Australia's fast-payments system the New Payments Platform (NPP) launched in 2018 and enables real-time payments between consumers and businesses 24 hours a day.
The service is growing in popularity and now accounts for more than one fifth of the total number of account-to-account payments, according to Reserve Bank of Australia data.
These payments are already popular with younger people and we expect the trend will become more mainstream as the technology becomes better understood. It will likely mirror the uptake of contactless payments and digital wallets.
BNPL is continuing to grow and evolve and we’ve already seen it shift from big-ticket items such as furniture or appliances to smaller purchases.
BNPL is a small, though growing share of payments in the Australian economy. BNPL providers processed about $A11.5 billion of purchases in the year to June 2021, according to RBA data.
While the sector faces increased regulatory scrutiny we expect its usage will continue to grow and being able to accept BNPL payments will be important for merchants and businesses.
We could see even more diverse payment options emerge including QR-code payments, pay by link or even crypto currencies coming into the market.

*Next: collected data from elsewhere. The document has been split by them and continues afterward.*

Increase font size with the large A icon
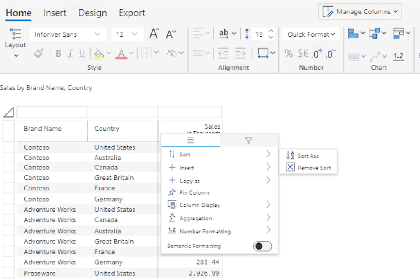The height and width of the screenshot is (279, 420). [154, 34]
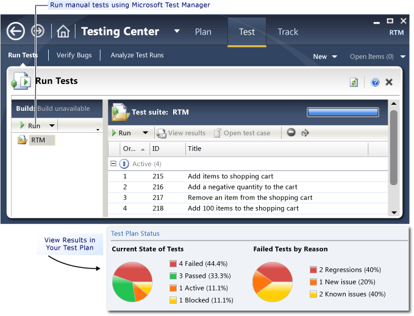Image resolution: width=414 pixels, height=316 pixels.
Task: Click the reset test to active icon
Action: point(305,133)
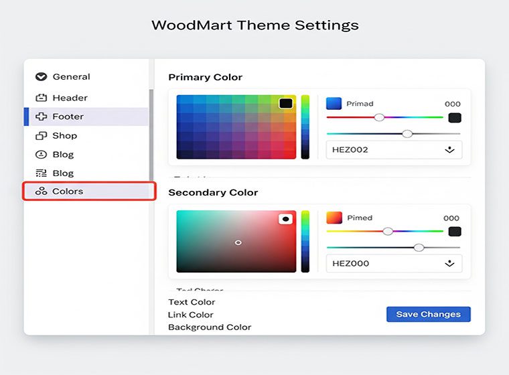Click the Primary Color rainbow hue slider knob
The height and width of the screenshot is (375, 509).
pos(379,117)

Like all new technologies some will take hold and gain greater popularity and others will fall by the wayside. For example, Worldline can accept cryptocurrencies in some European markets but the take up so far has been relatively small.
The future of partnering
These new market dynamics underline the value of partnerships in an increasingly competitive environment among neobanks, fintechs and big technology companies. The business model is changing for many banks around the world.

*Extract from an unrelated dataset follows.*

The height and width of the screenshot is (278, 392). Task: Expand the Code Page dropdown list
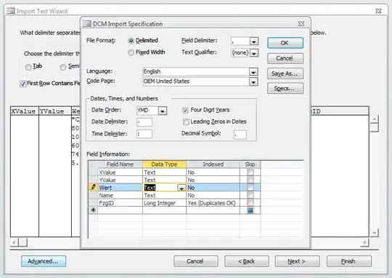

While payments services are still critical, an effective way to spur the next stage of growth is to partner with a specialised payments player. Many banks and financial institutions in Europe have chosen this approach – Worldline has signed partnership agreements in three European countries last year (Greece, Italy, Sweden).
It can make sense for a bank to partner to deliver new technology without having to develop the hardware and software themselves. Conversely it can make sense for payments companies to join forces with a bank, rather than build from scratch in a new market.
It opens up many more avenues for cooperation such as improved online onboarding of merchants, specialised merchant loans and improved usage and analytics of the collected data.